Exercise prompt
Only an exact retyping of all the entries counts as an answer.

....

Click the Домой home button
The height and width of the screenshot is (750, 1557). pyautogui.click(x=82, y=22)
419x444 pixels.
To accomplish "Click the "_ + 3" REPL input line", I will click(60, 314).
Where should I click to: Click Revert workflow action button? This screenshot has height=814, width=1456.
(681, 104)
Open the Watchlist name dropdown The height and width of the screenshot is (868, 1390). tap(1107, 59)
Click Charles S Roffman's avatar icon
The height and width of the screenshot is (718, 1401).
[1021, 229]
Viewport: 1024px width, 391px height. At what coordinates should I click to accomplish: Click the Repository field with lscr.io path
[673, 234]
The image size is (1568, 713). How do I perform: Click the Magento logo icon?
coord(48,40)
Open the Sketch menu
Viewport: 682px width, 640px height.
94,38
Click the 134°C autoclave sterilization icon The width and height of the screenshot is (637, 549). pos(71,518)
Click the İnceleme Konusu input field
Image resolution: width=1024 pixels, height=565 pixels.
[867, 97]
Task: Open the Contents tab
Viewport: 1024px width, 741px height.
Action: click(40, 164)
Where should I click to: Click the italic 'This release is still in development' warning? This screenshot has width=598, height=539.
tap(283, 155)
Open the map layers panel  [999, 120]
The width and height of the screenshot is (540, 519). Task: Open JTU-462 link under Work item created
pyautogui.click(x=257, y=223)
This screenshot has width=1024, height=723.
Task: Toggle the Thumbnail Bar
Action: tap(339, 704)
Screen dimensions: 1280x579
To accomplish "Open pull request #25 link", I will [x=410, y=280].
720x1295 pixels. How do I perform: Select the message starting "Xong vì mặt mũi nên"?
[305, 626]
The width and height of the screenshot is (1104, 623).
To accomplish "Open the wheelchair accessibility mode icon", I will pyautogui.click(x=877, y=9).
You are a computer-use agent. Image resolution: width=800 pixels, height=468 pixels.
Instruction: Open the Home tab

....

Answer for the task
Click the Домой home button
The height and width of the screenshot is (750, 1557). pyautogui.click(x=82, y=22)
419x444 pixels.
To accomplish "Click the "_ + 3" REPL input line", I will click(60, 314).
Where should I click to: Click Revert workflow action button? This screenshot has height=814, width=1456.
(681, 104)
Open the Watchlist name dropdown The height and width of the screenshot is (868, 1390). tap(1107, 59)
Click Charles S Roffman's avatar icon
The height and width of the screenshot is (718, 1401).
[1021, 229]
Viewport: 1024px width, 391px height. At what coordinates should I click to accomplish: Click the Repository field with lscr.io path
[673, 234]
The image size is (1568, 713). How do I perform: Click the Magento logo icon?
coord(48,40)
Open the Sketch menu
Viewport: 682px width, 640px height.
94,38
Click the 134°C autoclave sterilization icon The width and height of the screenshot is (637, 549). pos(71,518)
Click the İnceleme Konusu input field
Image resolution: width=1024 pixels, height=565 pixels.
[867, 97]
Task: Open the Contents tab
Viewport: 1024px width, 741px height.
Action: click(40, 164)
Where should I click to: Click the italic 'This release is still in development' warning? This screenshot has width=598, height=539.
tap(283, 155)
Open the map layers panel  [999, 120]
The width and height of the screenshot is (540, 519). Task: Open JTU-462 link under Work item created
pyautogui.click(x=257, y=223)
This screenshot has width=1024, height=723.
Task: Toggle the Thumbnail Bar
Action: tap(339, 704)
Screen dimensions: 1280x579
To accomplish "Open pull request #25 link", I will [x=410, y=280].
720x1295 pixels. How do I perform: Select the message starting "Xong vì mặt mũi nên"?
[305, 626]
The width and height of the screenshot is (1104, 623).
To accomplish "Open the wheelchair accessibility mode icon", I will pyautogui.click(x=877, y=9).
You are a computer-use agent. Image resolution: width=800 pixels, height=468 pixels.
Instruction: Open the Home tab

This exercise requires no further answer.